- **Aim of the exercise**: Find the line containing "At what coordinates should I click to accomplish: Click the 'Luo" in the entries below. Restate it and each line after it, word for word, up to and including the line containing "This screenshot has width=1280, height=720.".

Segment Start: Entries supplied

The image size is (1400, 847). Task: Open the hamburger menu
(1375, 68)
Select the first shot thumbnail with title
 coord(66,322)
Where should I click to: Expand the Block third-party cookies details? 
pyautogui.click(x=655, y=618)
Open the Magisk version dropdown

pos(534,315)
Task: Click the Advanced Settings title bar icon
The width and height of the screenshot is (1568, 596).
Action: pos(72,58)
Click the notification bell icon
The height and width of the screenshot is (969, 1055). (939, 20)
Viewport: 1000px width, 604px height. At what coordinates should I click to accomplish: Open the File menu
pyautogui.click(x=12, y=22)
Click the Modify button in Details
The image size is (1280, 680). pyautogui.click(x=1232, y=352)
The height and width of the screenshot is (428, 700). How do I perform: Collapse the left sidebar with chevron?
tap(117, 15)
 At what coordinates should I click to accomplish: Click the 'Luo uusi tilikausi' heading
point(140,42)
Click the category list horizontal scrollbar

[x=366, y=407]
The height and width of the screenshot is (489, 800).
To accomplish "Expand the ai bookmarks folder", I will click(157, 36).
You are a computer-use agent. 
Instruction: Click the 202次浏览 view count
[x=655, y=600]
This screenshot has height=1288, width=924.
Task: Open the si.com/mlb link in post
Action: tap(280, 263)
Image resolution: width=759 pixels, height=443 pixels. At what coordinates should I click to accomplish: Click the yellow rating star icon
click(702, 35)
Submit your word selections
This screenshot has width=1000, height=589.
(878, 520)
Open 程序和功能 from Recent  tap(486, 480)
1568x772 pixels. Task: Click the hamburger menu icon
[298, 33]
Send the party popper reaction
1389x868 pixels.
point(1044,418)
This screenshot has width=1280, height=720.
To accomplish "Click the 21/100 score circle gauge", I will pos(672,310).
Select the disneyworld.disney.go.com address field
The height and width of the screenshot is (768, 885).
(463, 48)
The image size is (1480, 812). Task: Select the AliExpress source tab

Segment End: Entries supplied

- **Exercise answer**:
 At what coordinates should I click to accomplish: Click the 'Luo uusi tilikausi' heading
point(140,42)
Click the category list horizontal scrollbar

[x=366, y=407]
The height and width of the screenshot is (489, 800).
To accomplish "Expand the ai bookmarks folder", I will click(157, 36).
You are a computer-use agent. 
Instruction: Click the 202次浏览 view count
[x=655, y=600]
This screenshot has height=1288, width=924.
Task: Open the si.com/mlb link in post
Action: tap(280, 263)
Image resolution: width=759 pixels, height=443 pixels. At what coordinates should I click to accomplish: Click the yellow rating star icon
click(702, 35)
Submit your word selections
This screenshot has width=1000, height=589.
(878, 520)
Open 程序和功能 from Recent  tap(486, 480)
1568x772 pixels. Task: Click the hamburger menu icon
[298, 33]
Send the party popper reaction
1389x868 pixels.
point(1044,418)
This screenshot has width=1280, height=720.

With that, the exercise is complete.